Ao vivo, Amanda Klein erra novamente, leva dura lição e acaba "massacrada" por especialista (veja o vídeo)


A jornalista Amanda Klein, mais uma vez, passou vergonha ao vivo, durante debate sobre segurança pública no programa Jornal da Manhã, da Jovem Pan News, que foi ao ar nesta sexta-feira (1).

No tema central, a promessa do presidente Jair Bolsonaro de que, se reeleito, vai trabalhar para que o brasileiro possa ter mais acesso a armas legais no Brasil, com ampliação da desburocratização para obter licenças de posse e porte.

Contrária à medida, Amanda, insistiu na falsa narrativa de que o aumento de armas produz aumento de violência e mortes, com o argumento de que há o repasse dessas armas para as mãos da criminalidade.

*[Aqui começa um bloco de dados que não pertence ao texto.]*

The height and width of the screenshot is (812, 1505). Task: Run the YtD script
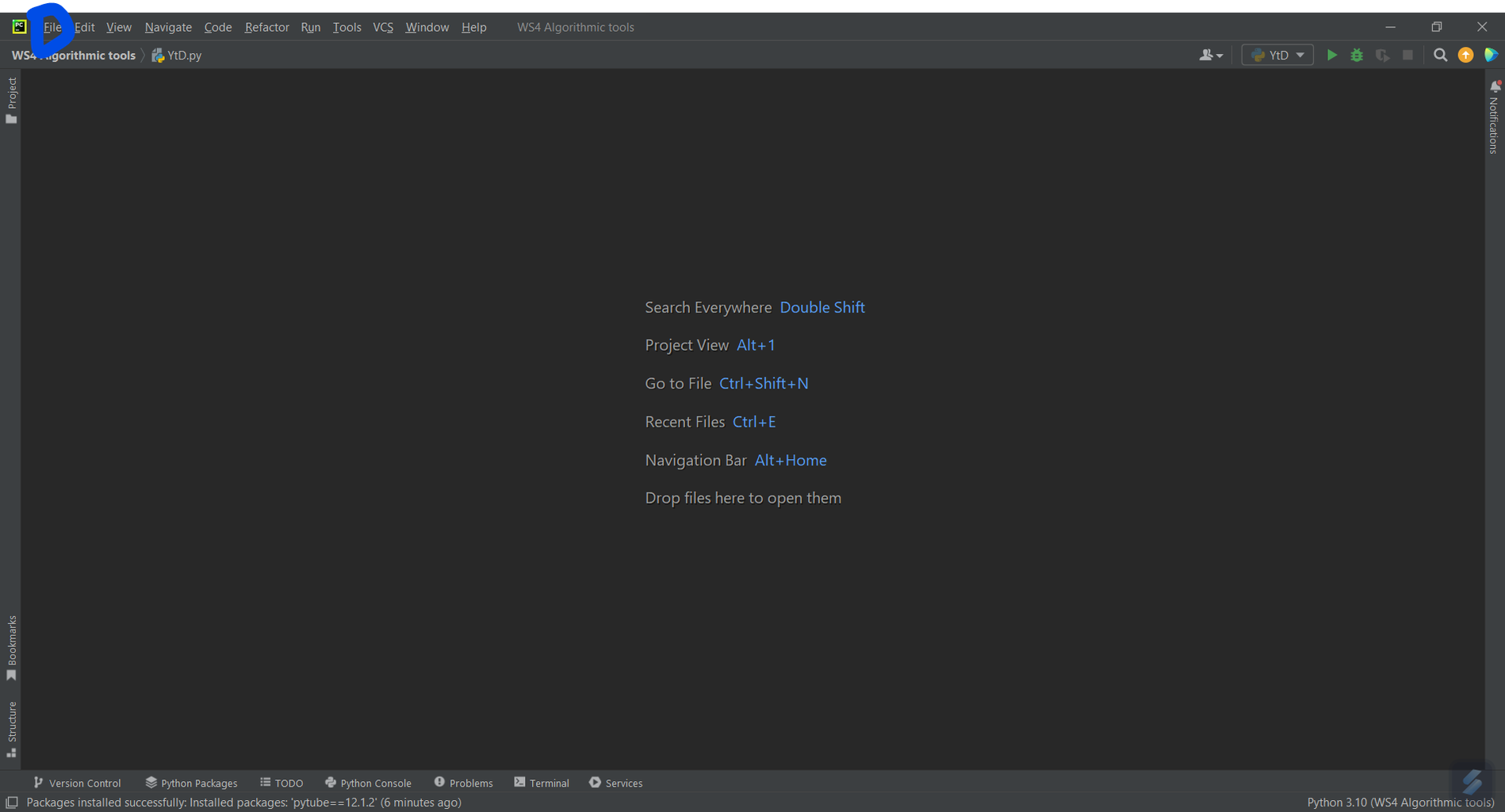(x=1332, y=55)
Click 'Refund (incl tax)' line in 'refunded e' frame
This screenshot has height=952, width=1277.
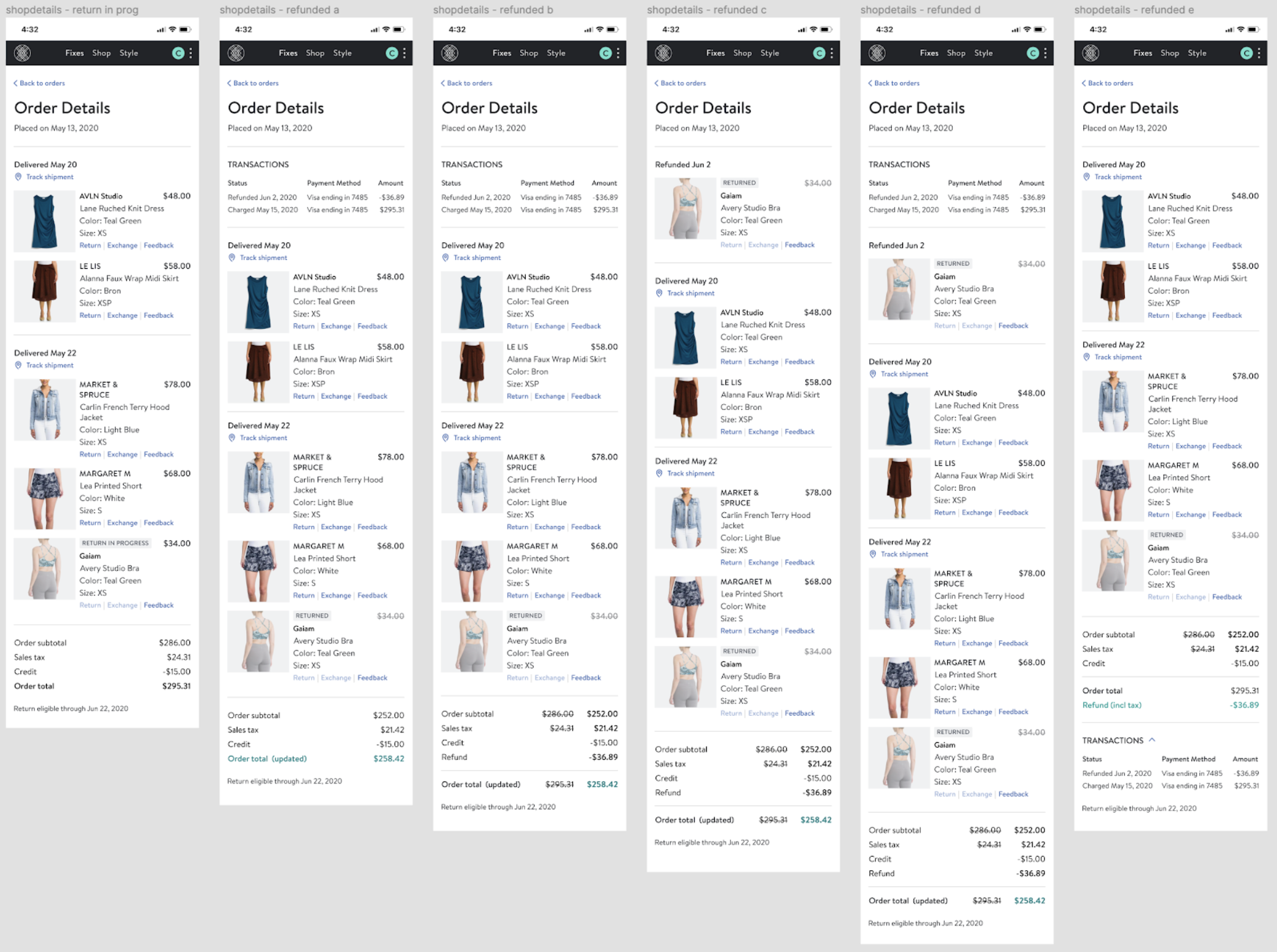tap(1112, 705)
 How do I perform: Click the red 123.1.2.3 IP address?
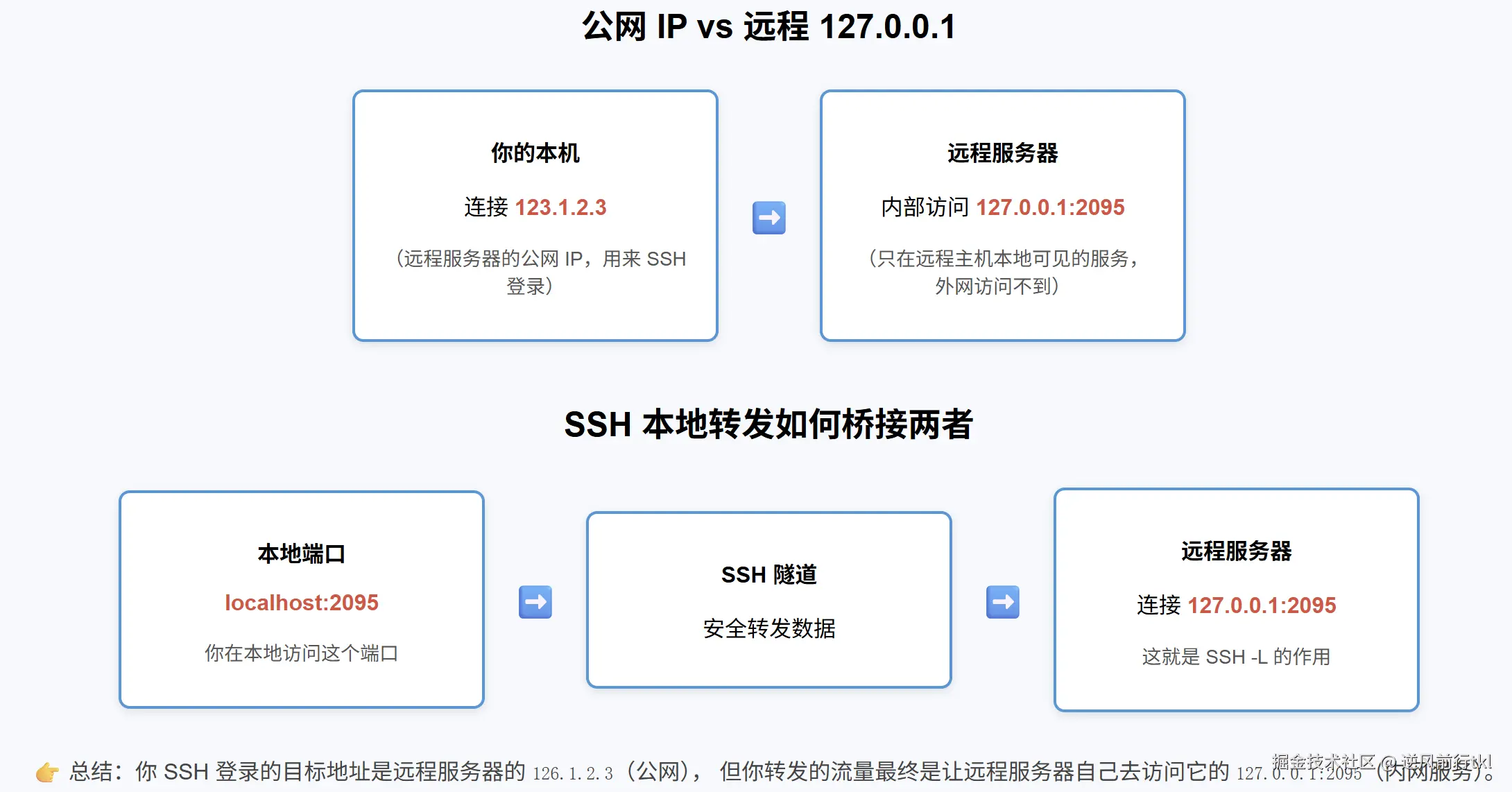point(560,207)
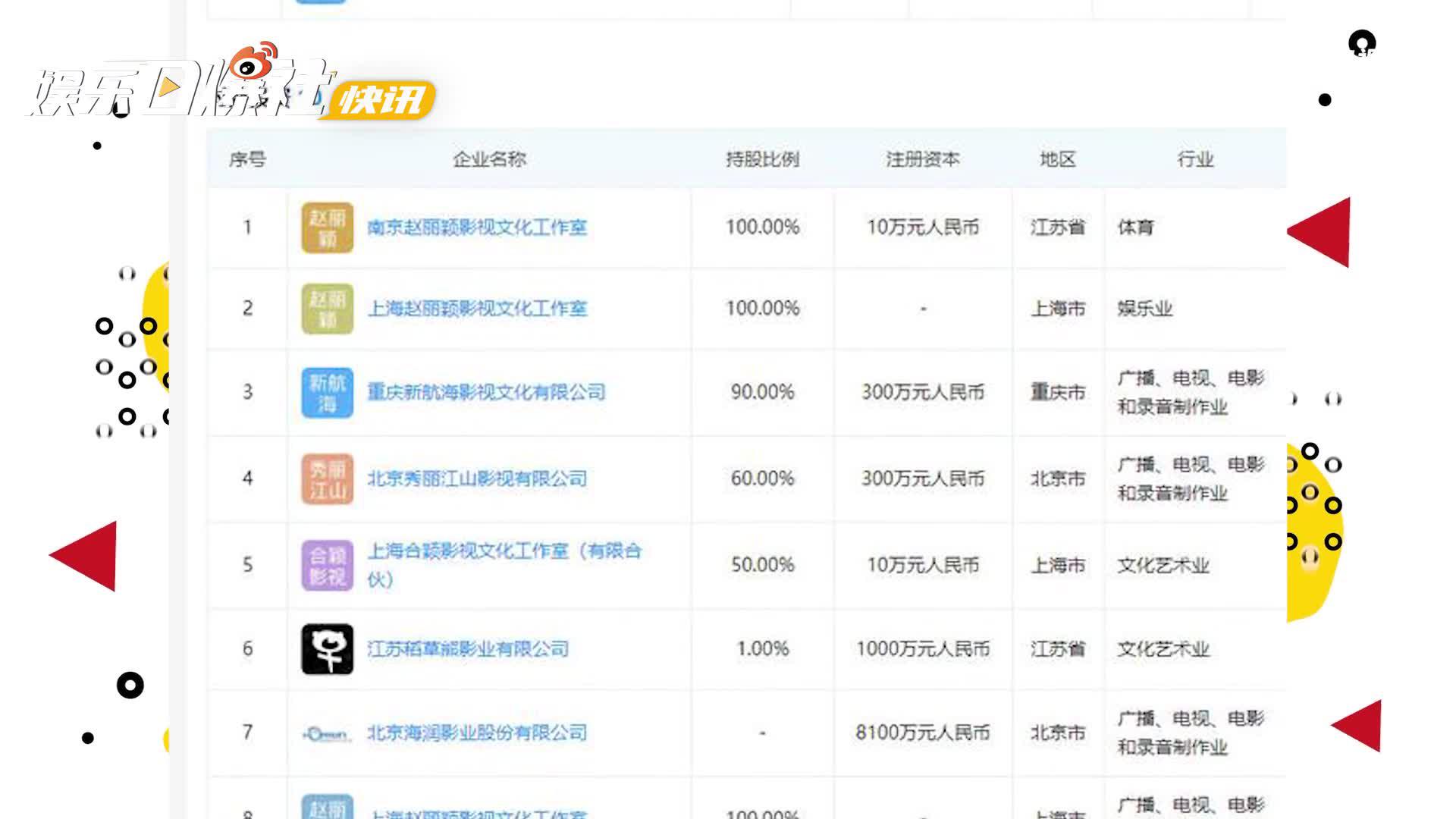
Task: Open 北京秀丽江山影视有限公司 link
Action: click(x=477, y=479)
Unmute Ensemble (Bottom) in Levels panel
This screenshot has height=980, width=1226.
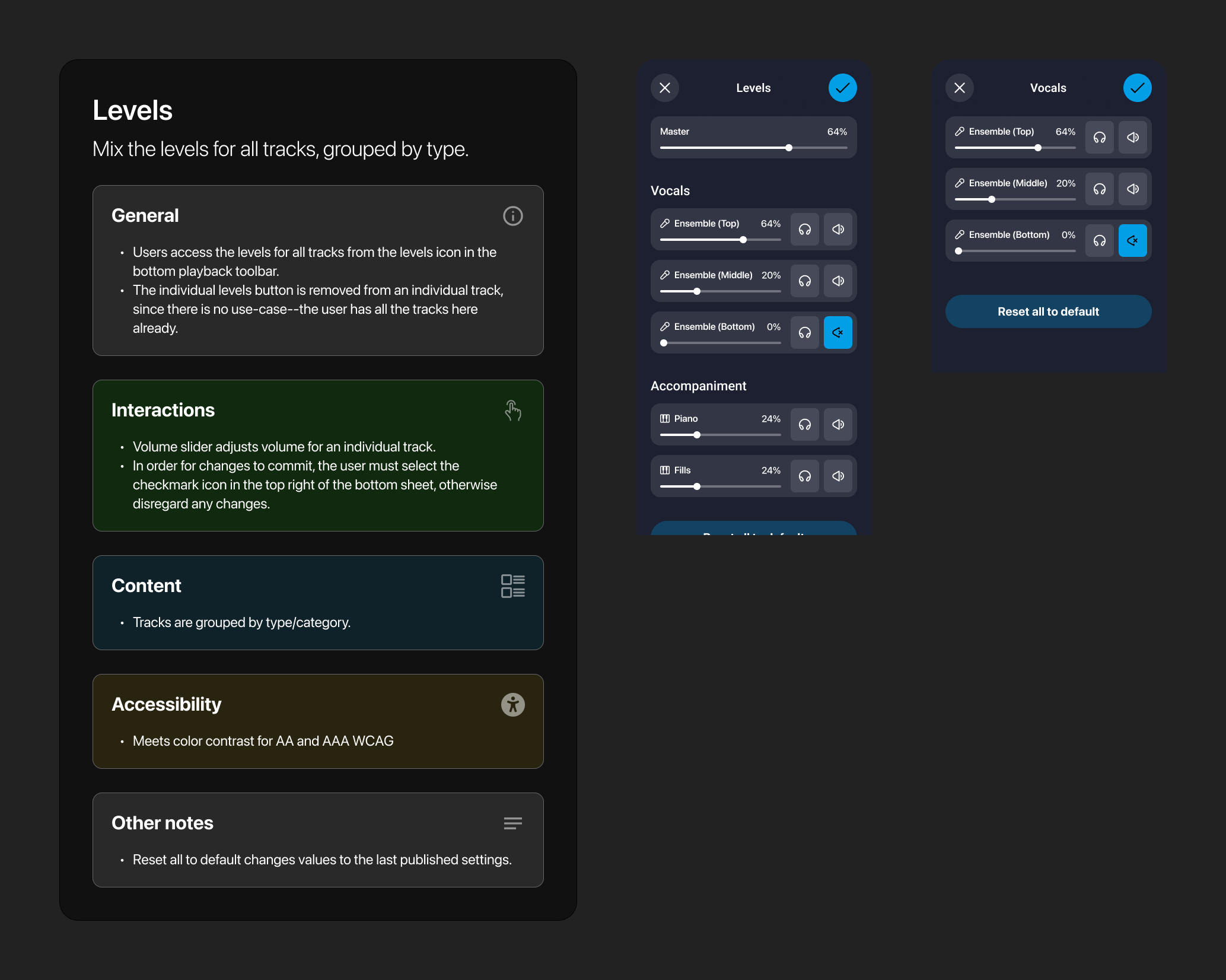tap(838, 333)
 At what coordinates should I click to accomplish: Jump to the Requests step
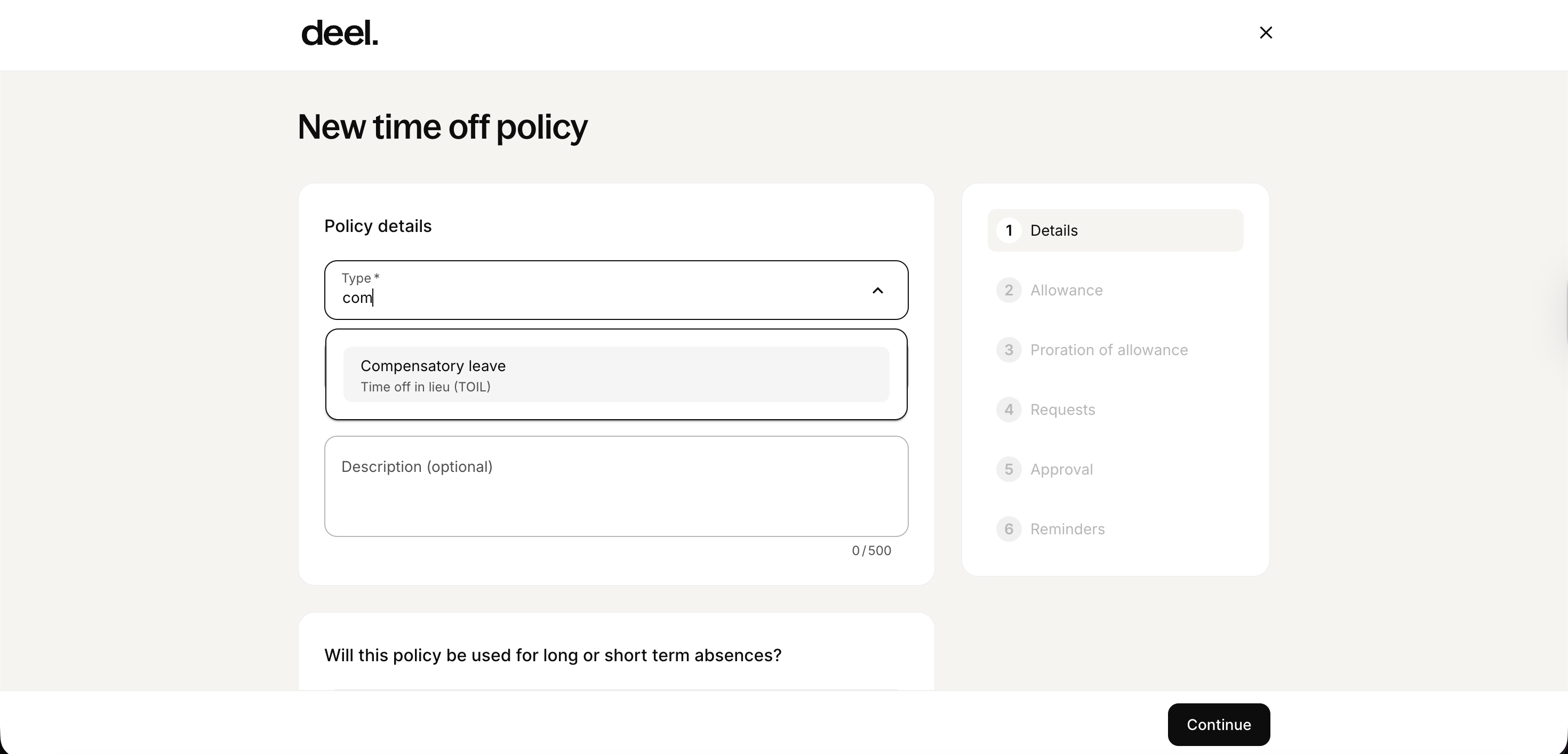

Mas ‘à sua frente’ estava o colega de bancada, o jornalista e especialista em segurança pública, Roberto Motta, que desconstruiu um a um, cada um dos pontos defendidos por Klein, de forma desmoralizante.

Motta apresentou dados, levantou fatos e demonstrou com clareza e elegância que a queda relevante do número de assassinatos no Brasil têm relação estreita com o fato da população estar se armando.

Entre janeiro de 2016 e julho de 2019, a polícia do RJ apreendeu nas mãos dos criminosos, quase 50 mil armas, e constatou que apenas 11 armas que haviam sido adquiridas por cidadãos de bem foram parar nas mãos dos criminosos. Isso dá 0,022% das armas. Se isso não prova a falácia dessa afirmação, a pessoa que não entende isso tem algum problema que não é com armas.

A Amanda afirmou que armas nas mãos do cidadãos de bem aumenta os crimes, ela repetiu isso várias vezes. Mas o fato é que o número de armas nas mãos dos cidadãos aumentou. O outro fato é que o número de homicídios teve queda recorde, então a afirmação da Amanda está errada.

Aí Amanda diz assim – 'Não, é porque ainda não deu tempo das armas fazerem efeito nos índices criminais' – Como assim, o efeito de uma arma é imediato? Qualquer pessoa com o mínimo de conhecimento de segurança pública sabe que as armas utilizadas pelos criminosos no Brasil vem do contrabando, disse Mota, que prosseguiu com outros dados, revelando o interesse do PT e dos ‘tais especialistas’ em desarmar a população ao mesmo tempo em que apresentam medidas para ‘proteger bandidos’, deixando Amanda com ‘cara de poucos amigos’.